Outros países, no entanto, lidaram com os traumas ligados à violência e ao autoritarismo ao longo de sua história, como a Alemanha que revisitou o nazismo e o Holocausto.
Goldenberg cita o exemplo da Argentina, que, segundo ele, conseguiu de algum modo elaborar o trauma da ditadura militar. “A Argentina transformou a Esma [Escola Superior de Mecânica da Armada], um centro de tortura daquela época, em um museu dedicado à memória dos torturados e da tortura”, diz. Para o psicanalista, o Brasil teve iniciativas como Tortura Nunca Mais e a Comissão da Verdade, mas com efeito político zero. “A Argentina, mal ou bem, botou na prisão perpétua o primeiro escalão do governo militar. O Brasil fez uma anistia geral e varreu tudo para debaixo do tapete. Isso é traumático”, afirma.
Para Birman, a Anistia foi justamente a forma encontrada pelo Brasil para não elaborar o trauma, que retorna em novas manifestações, como a recorrente negação por parte do governo federal de que houve ditadura no Brasil e a violência praticada pelas polícias. Basta ver, diz, a ação que matou 28 pessoas neste mês, na operação mais letal do Rio de Janeiro, com suspeitas de execução pelas mãos do Estado na comunidade do Jacarezinho.
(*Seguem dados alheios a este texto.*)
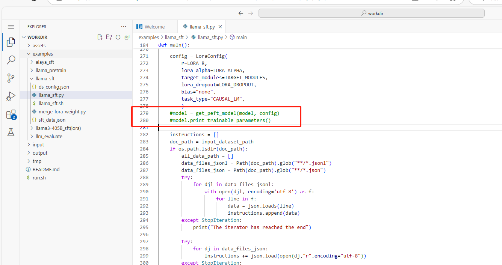Image resolution: width=502 pixels, height=265 pixels.
Task: Open the Testing flask icon
Action: coord(11,132)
“Os torturadores e colaboradores da ditadura que não foram julgados pela opinião pública ou pela ordem jurídica permaneceram nas sombras e correspondem àquilo que ficou em silêncio nos ditos porões, envergonhados de vir a público logo depois da redemocratização do país. Mas que estavam presentes na sociedade e construíram a mão de obra futura que hoje forma os milicianos no Brasil”, diz Birman.
O professor da UFRJ não vê possibilidade de se fazer uma ruptura com as marcas da ditadura enquanto não houver um pacto contra a desigualdade. Para isso, diz que as elites brasileiras, que nunca abriram mão de seus anéis, terão de perdê-los. Dar um fim à desigualdade “é retirar os anéis das elites para que elas saiam desse lugar onde só ganham, enquanto a miserabilidade cresce”. “Este é o caminho para uma cura estável. Um tratamento estrutural passa pelo combate direto à desigualdade que, inclusive, tem sido pauta de economistas de centro, não necessariamente de esquerdistas”, observa.
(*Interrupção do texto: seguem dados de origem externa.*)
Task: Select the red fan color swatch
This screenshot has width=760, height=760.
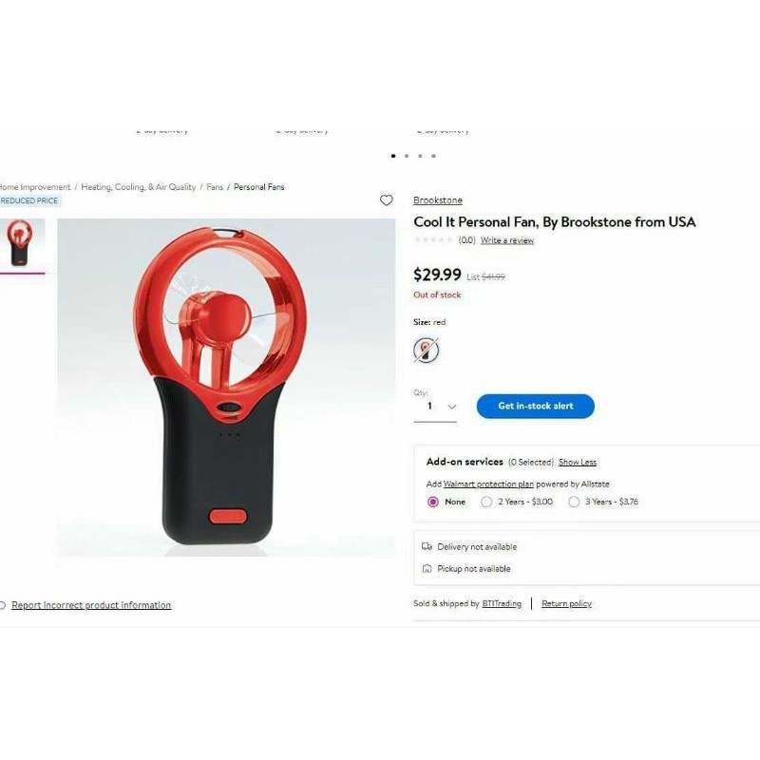Action: click(x=426, y=350)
Além disso, Birman vê a CPI da Covid como uma das formas de colocar o Brasil ressentido no divã. “Não para ser um sistema irresponsável de acusações, mas no sentido de fazer uma avaliação das responsabilidades do que, como e por que aconteceu”, diz.
Um outro caminho terapêutico, segundo Sérgio de Castro, é indignar-se diariamente com a falta de valor da vida: “É tão impressionante e tão chocante, que todo dia de manhã é bom a gente se assustar com isso”. Mário Corso sublinha a dificuldade de ser essa pessoa chamada Brasil. “Lida com todo esse passado”, diz. Lembrando que, sem revisitar esse passado, o país do futuro não chegará mesmo.
Procurado pela reportagem, o Palácio do Planalto não comentou questões levantadas pelos psicanalistas até o fechamento desta edição.